Todos conhecem alguém que já passou por uma internação em um hospital tradicional. Seja por uma intoxicação alimentar, uma crise de pressão alta ou mesmo uma doença mais severa, o fato é que a internação é um procedimento comum e muito importante para salvar vidas. No entanto, quando o tema é saúde mental, o debate é muito mais complexo pelo tabu que ainda existe na sociedade, trazendo o sentimento de vergonha e culpa ao paciente e familiares.
Segundo o Ministério da Saúde, cerca de 3% da população brasileira apresenta transtornos mentais severos e persistentes. Assim como em qualquer condição médica grave, pessoas com esquizofrenia, depressão, transtorno bipolar ou dependência química podem se beneficiar muito de uma internação, mas os tabus envolvidos no tema impedem que muitos pacientes e seus familiares busquem o serviço.
“O preconceito e o estigma ainda transitam como se a internação funcionasse como castigo e punição para o indivíduo que é acometido por um transtorno mental com surtos graves e agudos e em sofrimento intenso.”, explica Isabel Castelo Branco, Acompanhante Terapêutica e Coordenadora da Residência Terapêutica da Holiste Psiquiatria.
O que são pacientes psiquiátricos crônicos?
A especialista ensina que quando falamos sobre cronicidade de sintomas, estamos nos referindo a evolução de um quadro psíquico que, mesmo após várias internações, diferentes abordagens terapêuticas e medicamentosas, um ou mais sintomas persistem de modo incapacitante, impedindo o paciente de desenvolver atividades laborais, acadêmicas ou socioculturais.
“Isso faz com que haja um impacto muito grande na forma como esse paciente lida com suas questões, com a vida e na relação que vai estabelecer com o mundo. O paciente começa apresentar muita dificuldade na relação social, autonomia e suas atividades de vida diária. O suporte familiar e social se torna insuficiente para garantir um espaço adequado de moradia.

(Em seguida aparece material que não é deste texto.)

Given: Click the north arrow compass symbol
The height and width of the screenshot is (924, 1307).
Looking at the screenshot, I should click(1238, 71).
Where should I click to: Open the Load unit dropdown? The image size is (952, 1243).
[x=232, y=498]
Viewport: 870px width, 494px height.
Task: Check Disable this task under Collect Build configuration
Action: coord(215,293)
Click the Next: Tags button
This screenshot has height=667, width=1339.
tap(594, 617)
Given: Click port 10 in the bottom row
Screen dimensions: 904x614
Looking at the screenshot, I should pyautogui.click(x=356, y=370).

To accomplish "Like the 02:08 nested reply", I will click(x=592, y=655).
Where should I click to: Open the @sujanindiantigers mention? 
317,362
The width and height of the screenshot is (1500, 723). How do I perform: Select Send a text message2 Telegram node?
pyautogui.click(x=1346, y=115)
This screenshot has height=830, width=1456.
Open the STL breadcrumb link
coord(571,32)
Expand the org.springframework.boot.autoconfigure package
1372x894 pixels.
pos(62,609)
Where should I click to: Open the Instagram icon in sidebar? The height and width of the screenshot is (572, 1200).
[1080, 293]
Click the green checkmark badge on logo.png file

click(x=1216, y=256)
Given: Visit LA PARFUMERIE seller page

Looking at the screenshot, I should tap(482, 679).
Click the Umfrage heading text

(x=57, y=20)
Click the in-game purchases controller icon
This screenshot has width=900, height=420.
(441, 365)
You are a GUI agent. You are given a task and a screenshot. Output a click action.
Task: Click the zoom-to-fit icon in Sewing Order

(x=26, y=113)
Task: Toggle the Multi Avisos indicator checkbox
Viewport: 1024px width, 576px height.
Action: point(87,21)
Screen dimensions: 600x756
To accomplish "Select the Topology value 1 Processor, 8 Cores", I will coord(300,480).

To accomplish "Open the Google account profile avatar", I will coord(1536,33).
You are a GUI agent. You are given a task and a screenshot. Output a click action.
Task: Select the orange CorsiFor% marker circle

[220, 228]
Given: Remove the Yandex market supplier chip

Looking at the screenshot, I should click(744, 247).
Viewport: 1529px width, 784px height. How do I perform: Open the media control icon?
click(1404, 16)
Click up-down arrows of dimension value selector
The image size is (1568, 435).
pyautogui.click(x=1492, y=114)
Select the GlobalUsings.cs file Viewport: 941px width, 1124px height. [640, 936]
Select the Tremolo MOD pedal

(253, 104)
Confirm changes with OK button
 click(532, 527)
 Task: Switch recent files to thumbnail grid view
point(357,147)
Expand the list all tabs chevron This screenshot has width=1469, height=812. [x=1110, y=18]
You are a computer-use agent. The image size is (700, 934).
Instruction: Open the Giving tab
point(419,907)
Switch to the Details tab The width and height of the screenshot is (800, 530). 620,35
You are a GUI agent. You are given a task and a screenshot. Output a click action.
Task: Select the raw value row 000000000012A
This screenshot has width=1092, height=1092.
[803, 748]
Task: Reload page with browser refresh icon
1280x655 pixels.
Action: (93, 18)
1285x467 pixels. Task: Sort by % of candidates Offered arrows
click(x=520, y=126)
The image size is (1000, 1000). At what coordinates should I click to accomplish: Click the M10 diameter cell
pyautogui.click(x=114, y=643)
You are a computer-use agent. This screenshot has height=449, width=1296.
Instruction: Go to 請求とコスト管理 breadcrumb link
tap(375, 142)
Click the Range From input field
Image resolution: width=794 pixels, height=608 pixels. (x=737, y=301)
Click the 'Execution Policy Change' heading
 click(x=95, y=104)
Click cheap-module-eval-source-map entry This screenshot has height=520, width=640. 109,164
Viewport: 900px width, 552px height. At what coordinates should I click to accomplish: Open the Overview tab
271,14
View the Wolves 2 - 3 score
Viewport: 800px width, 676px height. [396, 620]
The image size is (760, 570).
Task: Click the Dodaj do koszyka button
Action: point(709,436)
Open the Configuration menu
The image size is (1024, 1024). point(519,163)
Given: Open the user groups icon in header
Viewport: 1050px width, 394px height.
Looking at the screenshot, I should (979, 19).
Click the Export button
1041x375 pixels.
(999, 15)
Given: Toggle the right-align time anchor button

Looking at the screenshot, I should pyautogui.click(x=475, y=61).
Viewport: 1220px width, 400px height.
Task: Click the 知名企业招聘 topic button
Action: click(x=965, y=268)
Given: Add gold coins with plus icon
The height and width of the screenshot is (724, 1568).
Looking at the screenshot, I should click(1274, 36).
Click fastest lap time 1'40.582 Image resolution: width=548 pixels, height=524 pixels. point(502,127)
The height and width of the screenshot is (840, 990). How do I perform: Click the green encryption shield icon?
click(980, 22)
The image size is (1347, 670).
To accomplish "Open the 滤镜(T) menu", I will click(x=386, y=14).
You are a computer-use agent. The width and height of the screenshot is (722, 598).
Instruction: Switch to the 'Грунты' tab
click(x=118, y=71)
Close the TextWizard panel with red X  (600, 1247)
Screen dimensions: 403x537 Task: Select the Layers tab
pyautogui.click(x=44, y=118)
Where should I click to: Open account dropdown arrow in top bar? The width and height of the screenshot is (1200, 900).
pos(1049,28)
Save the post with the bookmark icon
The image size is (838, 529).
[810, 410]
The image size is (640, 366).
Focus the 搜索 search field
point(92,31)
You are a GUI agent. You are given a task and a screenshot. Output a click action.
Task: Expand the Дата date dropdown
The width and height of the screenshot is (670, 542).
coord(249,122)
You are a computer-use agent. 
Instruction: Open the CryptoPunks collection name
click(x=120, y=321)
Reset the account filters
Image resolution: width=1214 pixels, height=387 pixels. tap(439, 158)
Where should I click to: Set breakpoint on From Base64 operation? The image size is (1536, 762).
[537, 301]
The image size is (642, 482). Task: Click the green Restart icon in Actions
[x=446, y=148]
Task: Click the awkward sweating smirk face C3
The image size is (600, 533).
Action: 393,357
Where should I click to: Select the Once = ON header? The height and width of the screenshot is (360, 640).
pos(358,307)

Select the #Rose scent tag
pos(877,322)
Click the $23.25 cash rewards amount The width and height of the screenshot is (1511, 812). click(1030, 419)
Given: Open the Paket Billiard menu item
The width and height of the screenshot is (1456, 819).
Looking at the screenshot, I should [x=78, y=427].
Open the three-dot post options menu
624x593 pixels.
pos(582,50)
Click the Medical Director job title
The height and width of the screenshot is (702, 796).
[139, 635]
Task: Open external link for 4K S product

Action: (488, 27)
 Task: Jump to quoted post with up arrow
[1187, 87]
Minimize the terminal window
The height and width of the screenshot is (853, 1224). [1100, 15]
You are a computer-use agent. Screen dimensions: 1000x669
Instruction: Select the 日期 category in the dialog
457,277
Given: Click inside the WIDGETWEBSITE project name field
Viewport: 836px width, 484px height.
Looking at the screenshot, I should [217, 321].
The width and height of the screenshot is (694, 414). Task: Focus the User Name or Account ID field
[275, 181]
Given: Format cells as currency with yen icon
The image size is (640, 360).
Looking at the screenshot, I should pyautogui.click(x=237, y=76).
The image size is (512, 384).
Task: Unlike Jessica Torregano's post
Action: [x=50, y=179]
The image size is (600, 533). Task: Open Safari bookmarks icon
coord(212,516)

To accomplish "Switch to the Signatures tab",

Essa situação termina sendo muito desgastante para a família, que já não consegue manejar o paciente dentro do contexto familiar que necessita de suporte intensivo 24 horas”, aponta.
Internação x Residência Terapêutica
A internação é uma intervenção por um curto período para a estabilização do quadro psíquico após uma crise aguda. No entanto, em pacientes crônicos, as medicações e as outras abordagens terapêuticas conseguem reduzir a gravidade dos sintomas, mas não os afasta definitivamente, sendo assim, há a possibilidade de continuar com o acompanhamento longe do ambiente hospitalar – com a Residência Terapêutica.
Trata-se de um espaço de moradia assistida onde o paciente pode exercer sua individualidade, sua cidadania, seu convívio social com outras pessoas e com o mundo, mas com todo suporte e monitoramento de uma equipe multidisciplinar (Psicólogos, Terapeutas Ocupacionais, Acompanhantes Terapêuticos, Médicos clínicos e psiquiatras, Enfermagem e cuidadores) em saúde mental.
Como lidar com a culpa?
A doença mental é, erroneamente, encarada como uma falha moral da família e do paciente. Assim, apesar de uma condição médica, é comum que familiares ou o próprio indivíduo enfrentem um sentimento de culpa – que muitas vezes impede ou atrasa o tratamento, além de desgastar ainda mais as relações dentro de casa.
“A família, além de não conseguir responder a todos os cuidados específicos que uma pessoa com transtorno mental necessita, passa por um processo de adoecimento coletivo, onde a esposa, mãe, irmão ou filho desaparecem da configuração familiar e surgem apenas como cuidadores e paciente”, explica.
A especialista complementa que o papel do profissional da saúde é acolher e compartilhar com a família os projetos e responsabilidades quanto ao tratamento na “casa nova” e construir uma parceria consolidada, entendendo que a residência não é um lugar de abandono, um abrigo ou coisa que o valha. “As famílias, muitas vezes, têm o sentimento de culpa, a sensação que abandonou seu ente querido, mas a proposta é justamente reconstruir os laços que foram enfraquecidos ao longo dos anos de doença e ressignificar a vida”, finaliza.